Reading text:
+++++
24 KiB
Support Heal operation for CNF
https://blueprints.launchpad.net/tacker/+spec/support-cnf-heal
This specification describes the "Heal VNF" operation of VNF Lifecycle Management for Container Network Function (CNF) in Tacker.
Problem description
In Victoria
release, the Instantiate and Terminate VNF
operations with VNF Lifecycle Management defined in ETSI
NFV-SOL003 v2.6.1 for CNF are supported in the spec container-network-function.
The CNF heal operation with ETSI specifications also needs to be
implemented. However, the current ETSI NFV-SOL documents have not
defined the detailed specifications for OS container based VNF. This
spec provides the definition of the heal operation for CNF in Tacker and
also the design to be implemented.
According to ETSI NFV-SOL documents, two different types of heal operations are defined:
- Heal VNF instance with SOL003
- Heal VNFC with SOL002
Proposed change
This spec proposes the definition of the heal operation and its design to be implemented.
Definition of CNF healing
For "Heal VNF instance with SOL003", the heal operation is defined to be the termination and instantiation of the VNF.
For "Heal VNFC with SOL002", Pod is mapped to VNFC. Pod can be a singleton or can be created using a controller resource in Kubernetes such as Deployment, DaemonSet, StatefulSet, or ReplicaSet. The heal operation is defined to delete the Pod. When the Pod is a singleton, a new Pod need to be created while the respawn of Pod is not required for the case of controller resources because a new Pod is automatically created by Kubernetes.
Note
The following are defined in Kubernetes as controller resources:
- Deployment
- DaemonSet
- StatefulSet
- ReplicaSet
- Job
- CronJob
Tacker will support the heal operation for singleton Pod or Pod that created using Deployment, DaemonSet, StatefulSet, and ReplicaSet. Pod that created using Job and CronJob is out of scope because no heal operation is required.
When Users execute "Heal VNF instance with SOL003", all Kubernetes resources described in VNF Package are re-created, but, for the case of StatefulSet, assigned PersistentVolume by the PersistentVolumeClaim which is automatically created by Kubernetes is not deleted. Also, in "Heal VNFC with SOL002", only the Pod specified with the provided VNFC ID is re-created and other related resources are not deleted.
+++++
Data lines:
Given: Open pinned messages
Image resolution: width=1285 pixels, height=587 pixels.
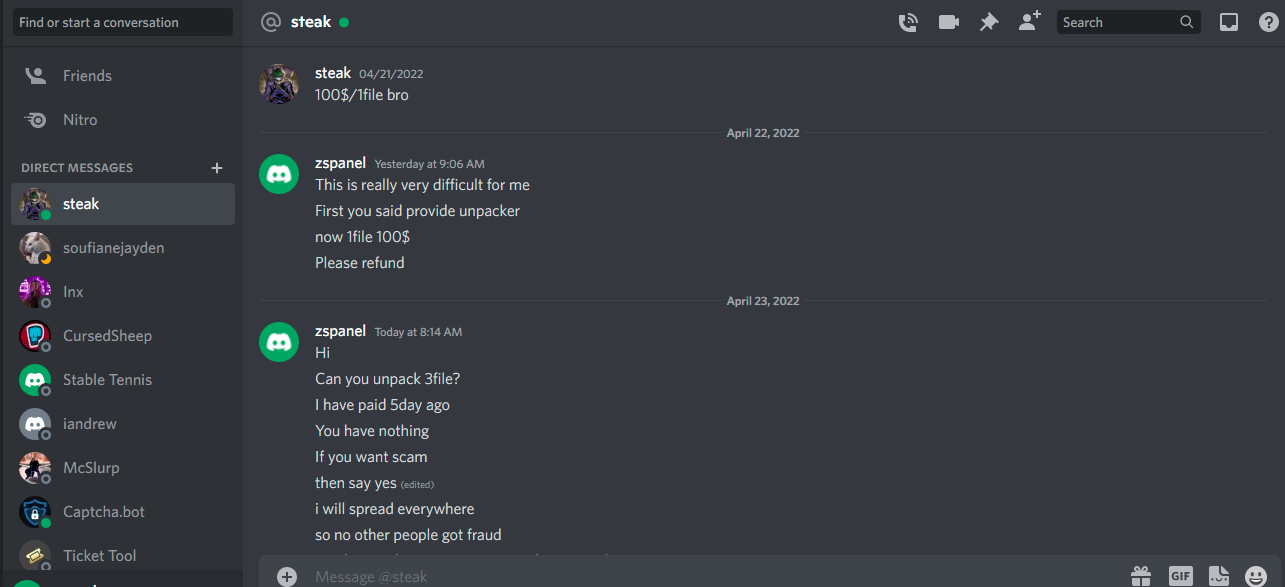Looking at the screenshot, I should tap(989, 22).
+++++
Written instruction A: In the Tacker CNF heal specification, translate this sentence into German: "This spec proposes the definition of the heal operation and its design to be implemented."
Written instruction B: Carry on with the Tacker CNF heal specification, starting after its last sentence.

Expected answer A: Diese Spezifikation schlägt die Definition der Heal-Operation und deren umzusetzendes Design vor.

Expected answer B:
Design of heal operation
Before the heal operation, CNF containing the resources need to be instantiated. Kubernetes Infra Driver needs following changes:
- To validate the target Kubernetes resource to support the heal operation
- To heal VNFC by re-create singleton Pod.
- To heal VNFC by delete Pod that created using following Kubernetes
controller resources:
- Deployment
- DaemonSet
- StatefulSet
- ReplicaSet
- To store and update the VNFC resource information for the heal operation
Note
The heal operation for VNF instance with SOL003 has been already implemented to be the termination and instantiation of VNF.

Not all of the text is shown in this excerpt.